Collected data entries
****************

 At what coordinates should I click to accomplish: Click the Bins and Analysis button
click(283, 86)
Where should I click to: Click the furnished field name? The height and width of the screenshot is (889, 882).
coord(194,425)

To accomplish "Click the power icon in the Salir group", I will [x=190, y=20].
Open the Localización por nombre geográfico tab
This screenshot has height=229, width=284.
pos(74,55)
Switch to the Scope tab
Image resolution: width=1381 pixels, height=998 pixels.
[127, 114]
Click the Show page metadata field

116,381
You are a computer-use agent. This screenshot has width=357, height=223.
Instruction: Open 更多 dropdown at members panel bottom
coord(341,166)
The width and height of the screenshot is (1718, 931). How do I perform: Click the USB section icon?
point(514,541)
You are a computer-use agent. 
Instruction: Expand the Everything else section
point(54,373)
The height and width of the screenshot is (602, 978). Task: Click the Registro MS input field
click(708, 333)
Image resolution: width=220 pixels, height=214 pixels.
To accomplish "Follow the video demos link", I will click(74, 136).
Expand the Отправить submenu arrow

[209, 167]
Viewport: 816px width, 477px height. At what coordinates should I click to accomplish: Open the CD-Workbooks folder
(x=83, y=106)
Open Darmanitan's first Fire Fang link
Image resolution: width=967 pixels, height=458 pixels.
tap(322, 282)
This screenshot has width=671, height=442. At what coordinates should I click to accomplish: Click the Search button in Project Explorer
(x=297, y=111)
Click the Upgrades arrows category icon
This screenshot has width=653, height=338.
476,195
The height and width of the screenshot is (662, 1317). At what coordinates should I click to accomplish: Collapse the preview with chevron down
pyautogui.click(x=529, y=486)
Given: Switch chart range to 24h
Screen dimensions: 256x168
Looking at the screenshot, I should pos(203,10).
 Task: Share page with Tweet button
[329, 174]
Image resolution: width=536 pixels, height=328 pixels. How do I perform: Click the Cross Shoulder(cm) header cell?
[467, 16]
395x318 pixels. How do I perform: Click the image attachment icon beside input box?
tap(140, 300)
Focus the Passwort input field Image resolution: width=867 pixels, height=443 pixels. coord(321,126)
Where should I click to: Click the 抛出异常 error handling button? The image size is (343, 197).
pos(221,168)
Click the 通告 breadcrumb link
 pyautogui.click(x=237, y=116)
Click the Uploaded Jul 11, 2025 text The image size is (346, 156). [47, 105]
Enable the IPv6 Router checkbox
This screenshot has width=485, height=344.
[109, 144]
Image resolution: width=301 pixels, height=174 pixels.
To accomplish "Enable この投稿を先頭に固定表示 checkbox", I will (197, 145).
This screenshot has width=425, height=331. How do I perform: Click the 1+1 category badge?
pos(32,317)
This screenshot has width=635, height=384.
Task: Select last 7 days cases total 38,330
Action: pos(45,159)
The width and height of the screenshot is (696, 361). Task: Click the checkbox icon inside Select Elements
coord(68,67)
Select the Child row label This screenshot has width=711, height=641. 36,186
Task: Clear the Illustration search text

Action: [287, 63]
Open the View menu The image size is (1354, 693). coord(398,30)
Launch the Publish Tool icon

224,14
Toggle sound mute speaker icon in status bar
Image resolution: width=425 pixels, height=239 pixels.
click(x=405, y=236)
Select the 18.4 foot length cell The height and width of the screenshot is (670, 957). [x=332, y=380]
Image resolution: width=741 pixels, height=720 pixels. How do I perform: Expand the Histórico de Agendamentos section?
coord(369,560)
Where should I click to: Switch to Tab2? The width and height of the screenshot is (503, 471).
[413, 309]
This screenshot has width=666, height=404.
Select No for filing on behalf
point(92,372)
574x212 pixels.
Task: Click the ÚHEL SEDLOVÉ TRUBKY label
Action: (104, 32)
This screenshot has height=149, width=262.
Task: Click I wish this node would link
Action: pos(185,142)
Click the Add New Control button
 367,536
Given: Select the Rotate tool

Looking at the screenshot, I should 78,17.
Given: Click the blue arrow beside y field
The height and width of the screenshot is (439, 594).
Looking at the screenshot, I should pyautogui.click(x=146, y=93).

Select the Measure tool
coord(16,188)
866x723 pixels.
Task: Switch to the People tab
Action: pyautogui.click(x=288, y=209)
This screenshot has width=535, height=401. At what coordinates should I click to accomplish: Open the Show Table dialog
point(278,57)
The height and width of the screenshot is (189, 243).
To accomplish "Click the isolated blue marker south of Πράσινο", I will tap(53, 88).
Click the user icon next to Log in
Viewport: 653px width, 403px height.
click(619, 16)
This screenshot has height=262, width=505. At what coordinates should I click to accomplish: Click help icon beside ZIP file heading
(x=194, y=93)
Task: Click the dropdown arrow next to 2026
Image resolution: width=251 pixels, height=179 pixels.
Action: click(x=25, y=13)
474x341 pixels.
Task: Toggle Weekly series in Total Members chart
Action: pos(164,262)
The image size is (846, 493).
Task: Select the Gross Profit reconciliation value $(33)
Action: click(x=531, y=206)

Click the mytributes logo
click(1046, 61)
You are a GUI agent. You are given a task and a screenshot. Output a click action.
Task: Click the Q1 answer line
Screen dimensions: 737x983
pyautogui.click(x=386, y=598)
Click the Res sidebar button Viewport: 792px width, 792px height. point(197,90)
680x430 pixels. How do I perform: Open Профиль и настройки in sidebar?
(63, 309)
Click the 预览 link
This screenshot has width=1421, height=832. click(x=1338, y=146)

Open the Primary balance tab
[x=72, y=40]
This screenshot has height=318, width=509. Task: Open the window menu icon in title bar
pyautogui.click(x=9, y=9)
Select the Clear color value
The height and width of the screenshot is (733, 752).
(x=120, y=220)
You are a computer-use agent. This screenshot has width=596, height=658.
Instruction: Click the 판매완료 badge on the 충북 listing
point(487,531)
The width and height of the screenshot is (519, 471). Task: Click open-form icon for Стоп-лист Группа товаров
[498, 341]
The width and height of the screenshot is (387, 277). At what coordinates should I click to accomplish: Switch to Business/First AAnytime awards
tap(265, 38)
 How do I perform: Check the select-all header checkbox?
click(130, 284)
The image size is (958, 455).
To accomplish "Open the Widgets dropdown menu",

****************

● EXERCISE OBJECTIVE
Reproduce each record shown above without altering a single word.

● RESPONSE BELOW
 At what coordinates should I click to accomplish: Click the Bins and Analysis button
click(283, 86)
Where should I click to: Click the furnished field name? The height and width of the screenshot is (889, 882).
coord(194,425)

To accomplish "Click the power icon in the Salir group", I will [x=190, y=20].
Open the Localización por nombre geográfico tab
This screenshot has height=229, width=284.
pos(74,55)
Switch to the Scope tab
Image resolution: width=1381 pixels, height=998 pixels.
[127, 114]
Click the Show page metadata field

116,381
You are a computer-use agent. This screenshot has width=357, height=223.
Instruction: Open 更多 dropdown at members panel bottom
coord(341,166)
The width and height of the screenshot is (1718, 931). How do I perform: Click the USB section icon?
point(514,541)
You are a computer-use agent. 
Instruction: Expand the Everything else section
point(54,373)
The height and width of the screenshot is (602, 978). Task: Click the Registro MS input field
click(708, 333)
Image resolution: width=220 pixels, height=214 pixels.
To accomplish "Follow the video demos link", I will click(74, 136).
Expand the Отправить submenu arrow

[209, 167]
Viewport: 816px width, 477px height. At what coordinates should I click to accomplish: Open the CD-Workbooks folder
(x=83, y=106)
Open Darmanitan's first Fire Fang link
Image resolution: width=967 pixels, height=458 pixels.
tap(322, 282)
This screenshot has width=671, height=442. At what coordinates should I click to accomplish: Click the Search button in Project Explorer
(x=297, y=111)
Click the Upgrades arrows category icon
This screenshot has width=653, height=338.
476,195
The height and width of the screenshot is (662, 1317). At what coordinates should I click to accomplish: Collapse the preview with chevron down
pyautogui.click(x=529, y=486)
Given: Switch chart range to 24h
Screen dimensions: 256x168
Looking at the screenshot, I should pos(203,10).
 Task: Share page with Tweet button
[329, 174]
Image resolution: width=536 pixels, height=328 pixels. How do I perform: Click the Cross Shoulder(cm) header cell?
[467, 16]
395x318 pixels. How do I perform: Click the image attachment icon beside input box?
tap(140, 300)
Focus the Passwort input field Image resolution: width=867 pixels, height=443 pixels. coord(321,126)
Where should I click to: Click the 抛出异常 error handling button? The image size is (343, 197).
pos(221,168)
Click the 通告 breadcrumb link
 pyautogui.click(x=237, y=116)
Click the Uploaded Jul 11, 2025 text The image size is (346, 156). [47, 105]
Enable the IPv6 Router checkbox
This screenshot has width=485, height=344.
[109, 144]
Image resolution: width=301 pixels, height=174 pixels.
To accomplish "Enable この投稿を先頭に固定表示 checkbox", I will (197, 145).
This screenshot has width=425, height=331. How do I perform: Click the 1+1 category badge?
pos(32,317)
This screenshot has width=635, height=384.
Task: Select last 7 days cases total 38,330
Action: pos(45,159)
The width and height of the screenshot is (696, 361). Task: Click the checkbox icon inside Select Elements
coord(68,67)
Select the Child row label This screenshot has width=711, height=641. 36,186
Task: Clear the Illustration search text

Action: [287, 63]
Open the View menu The image size is (1354, 693). coord(398,30)
Launch the Publish Tool icon

224,14
Toggle sound mute speaker icon in status bar
Image resolution: width=425 pixels, height=239 pixels.
click(x=405, y=236)
Select the 18.4 foot length cell The height and width of the screenshot is (670, 957). [x=332, y=380]
Image resolution: width=741 pixels, height=720 pixels. How do I perform: Expand the Histórico de Agendamentos section?
coord(369,560)
Where should I click to: Switch to Tab2? The width and height of the screenshot is (503, 471).
[413, 309]
This screenshot has width=666, height=404.
Select No for filing on behalf
point(92,372)
574x212 pixels.
Task: Click the ÚHEL SEDLOVÉ TRUBKY label
Action: (104, 32)
This screenshot has height=149, width=262.
Task: Click I wish this node would link
Action: pos(185,142)
Click the Add New Control button
 367,536
Given: Select the Rotate tool

Looking at the screenshot, I should 78,17.
Given: Click the blue arrow beside y field
The height and width of the screenshot is (439, 594).
Looking at the screenshot, I should pyautogui.click(x=146, y=93).

Select the Measure tool
coord(16,188)
866x723 pixels.
Task: Switch to the People tab
Action: pyautogui.click(x=288, y=209)
This screenshot has width=535, height=401. At what coordinates should I click to accomplish: Open the Show Table dialog
point(278,57)
The height and width of the screenshot is (189, 243).
To accomplish "Click the isolated blue marker south of Πράσινο", I will tap(53, 88).
Click the user icon next to Log in
Viewport: 653px width, 403px height.
click(619, 16)
This screenshot has height=262, width=505. At what coordinates should I click to accomplish: Click help icon beside ZIP file heading
(x=194, y=93)
Task: Click the dropdown arrow next to 2026
Image resolution: width=251 pixels, height=179 pixels.
Action: click(x=25, y=13)
474x341 pixels.
Task: Toggle Weekly series in Total Members chart
Action: pos(164,262)
The image size is (846, 493).
Task: Select the Gross Profit reconciliation value $(33)
Action: click(x=531, y=206)

Click the mytributes logo
click(1046, 61)
You are a GUI agent. You are given a task and a screenshot. Output a click action.
Task: Click the Q1 answer line
Screen dimensions: 737x983
pyautogui.click(x=386, y=598)
Click the Res sidebar button Viewport: 792px width, 792px height. point(197,90)
680x430 pixels. How do I perform: Open Профиль и настройки in sidebar?
(63, 309)
Click the 预览 link
This screenshot has width=1421, height=832. click(x=1338, y=146)

Open the Primary balance tab
[x=72, y=40]
This screenshot has height=318, width=509. Task: Open the window menu icon in title bar
pyautogui.click(x=9, y=9)
Select the Clear color value
The height and width of the screenshot is (733, 752).
(x=120, y=220)
You are a computer-use agent. This screenshot has width=596, height=658.
Instruction: Click the 판매완료 badge on the 충북 listing
point(487,531)
The width and height of the screenshot is (519, 471). Task: Click open-form icon for Стоп-лист Группа товаров
[498, 341]
The width and height of the screenshot is (387, 277). At what coordinates should I click to accomplish: Switch to Business/First AAnytime awards
tap(265, 38)
 How do I perform: Check the select-all header checkbox?
click(130, 284)
The image size is (958, 455).
To accomplish "Open the Widgets dropdown menu",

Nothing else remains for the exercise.